The confusion about the applicability of the legislation appeared to have been resolved 12 months after the legislation became effective. Of the original 113 facilities, 78 (69.02%) responded to the post-implementation survey, of which eight correctly assumed that the legislation did not apply because they were located out of state or maintained only psychiatric and/or A&D beds. Two facilities reported that they had closed, leaving 68 respondents who completed the survey. The respondents to the post-implementation survey included 18 facilities that did not respond to the pre-implementation survey (14 non-respondents and four facilities that initially incorrectly assumed that the legislation did not apply to them). Thus, paired responses were obtained from 50 facilities, 44.25% of the original 113 facilities.
There were no significant differences in number of beds, financial control status, and the presence of psychiatric and/or A&D beds between facilities that responded to both surveys and facilities that did not (F(1,103)=1.98, p=.16; χ2(5, N=110) = 2.29, p=0.81; χ2(2, N=105) = 2.86, p=0.24). There was also no significant difference between facilities that responded to both surveys and facilities that did not in terms of level of agreement with the legislation as an employer, healthcare provider, or community member (F(1,73)=0.041, p=0.84; F(1,73)=.81, p=0.37; F(1,73)=.24, p=0.63).
3.2. Levels of Progress, Agreement, Support, and Resistance
As shown in Table 1, item 1, the facilities clearly made significant progress with implementation. CEO/administrator level of agreement with the legislation was high both pre- and post-implementation with no significant change over time. Facilities experienced significantly more support than anticipated from employees, patients, the board, and the physicians; and significantly less resistance than anticipated from employees, visitors, and the board.
3.3. Estimated Cost
Pre-implementation, only 37 facilities were willing or able to estimate the projected cost for implementation. Pre-implementation projected costs ranged from $200 to $150,000 with a mean of $19,620 (SD $37,425), a median of $5,000, and a mode of $5,000. Post-implementation cost estimates were obtained from 55 facilities and ranged from $10 to $60,000 with a mean of $6,447 (SD $12,724), a median of $1,000, and a mode of $1,000.

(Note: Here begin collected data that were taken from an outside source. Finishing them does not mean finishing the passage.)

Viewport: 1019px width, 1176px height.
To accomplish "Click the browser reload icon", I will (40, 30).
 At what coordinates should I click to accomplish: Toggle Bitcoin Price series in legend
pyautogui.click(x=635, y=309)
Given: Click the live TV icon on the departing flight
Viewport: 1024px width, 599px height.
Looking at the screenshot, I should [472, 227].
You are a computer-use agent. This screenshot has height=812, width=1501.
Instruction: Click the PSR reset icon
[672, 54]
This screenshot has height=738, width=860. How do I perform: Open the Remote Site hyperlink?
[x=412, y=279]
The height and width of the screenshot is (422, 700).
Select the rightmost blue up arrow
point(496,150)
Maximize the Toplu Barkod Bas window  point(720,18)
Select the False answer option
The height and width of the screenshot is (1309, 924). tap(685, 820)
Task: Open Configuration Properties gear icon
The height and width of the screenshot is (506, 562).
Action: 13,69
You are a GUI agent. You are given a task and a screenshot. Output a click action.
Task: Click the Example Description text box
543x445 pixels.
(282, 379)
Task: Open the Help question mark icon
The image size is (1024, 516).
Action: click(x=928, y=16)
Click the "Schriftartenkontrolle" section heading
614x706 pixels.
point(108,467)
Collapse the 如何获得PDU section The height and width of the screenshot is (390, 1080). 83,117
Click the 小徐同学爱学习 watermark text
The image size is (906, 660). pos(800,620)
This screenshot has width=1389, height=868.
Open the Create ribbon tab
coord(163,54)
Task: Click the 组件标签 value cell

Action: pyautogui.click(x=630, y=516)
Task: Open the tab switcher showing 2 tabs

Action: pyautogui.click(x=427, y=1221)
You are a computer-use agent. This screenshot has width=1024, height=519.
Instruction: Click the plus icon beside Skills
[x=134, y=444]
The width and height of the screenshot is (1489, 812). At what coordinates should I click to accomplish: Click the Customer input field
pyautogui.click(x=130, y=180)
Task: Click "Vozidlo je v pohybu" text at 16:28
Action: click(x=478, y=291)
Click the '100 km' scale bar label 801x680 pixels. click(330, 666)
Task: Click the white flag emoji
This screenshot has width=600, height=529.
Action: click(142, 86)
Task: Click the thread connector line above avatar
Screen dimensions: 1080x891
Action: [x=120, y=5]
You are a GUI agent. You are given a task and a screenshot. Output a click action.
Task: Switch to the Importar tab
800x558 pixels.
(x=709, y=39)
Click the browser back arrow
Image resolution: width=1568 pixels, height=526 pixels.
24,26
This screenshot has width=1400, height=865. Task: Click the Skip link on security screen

Responses from the facilities which provided paired pre- and post-implementation responses (n=22) also indicate that the actual cost of implementation was much less than expected. Pre-implementation, the mean estimated cost was $14,020 (SD = $31,356), median $5,500, and mode was $10,000. Post-implementation, the mean estimated cost was $6,209 (SD=$12,483) with a median of $1,500, and a mode of $1,000. The mean actual cost was 44% of the anticipated mean cost; the median cost was 27% of the anticipated median cost; and the modal cost was 10% of the anticipated modal cost.
3.4. Greatest Challenges
When facilities were asked to anticipate their greatest challenges pre- and post-implementation, the pre-implementation responses were concise, often comprised of one or two words and most often mentioned communication and/or education about and enforcement. However, post-implementation, the respondents clearly demonstrated experience with the process and provided numerous details about their challenges with enforcement, communication and education. See Table 2
3.5. Most Helpful
Post-implementation, 68 facilities responded to the question about what was most helpful in the process, the answers included practical assistance such as, “The toolkit was helpful,” and elements in the toolkit such as “Getting policies from other hospitals.” Governmental or organizational support was cited such as, “The legislation itself,” and “That it was a law, took the pressure off the hospitals as individuals,” and “the support of the Arkansas Hospital Association.” Also cited was the cooperation of smoking employees: “We have actually had positive support from smokers, agreeing that smoking doesn’t belong in hospitals” and the support of non-smokers: “Non-smoking employees like the plan because their counterparts are no longer taking extra smoke breaks. It creates a more level playing field.”
3.6. Effect on Employee Retention, Attitudes, and Smoking Behaviors
The overall effect of Act 134 on employees appeared positive. See Tables 3
3.7. Differences among Government Controlled, Private Non-Profit, and Corporate Controlled Facilities
Pre-implementation, there were no significant differences among government controlled, private non-profit, and corporate controlled facilities on the degree of progress made toward implementation, level of agreement, or the support and the resistance anticipated from employees, patients, visitors, the board, or physicians. Post-implementation, a significant difference was found between government controlled (M = 5.50) and corporate controlled (M=7.30) facilities on the level of support experienced from patients (F (2, 61) = 3.8, p.=0.028). Corporate controlled facilities experienced significantly more support from patients than government controlled facilities.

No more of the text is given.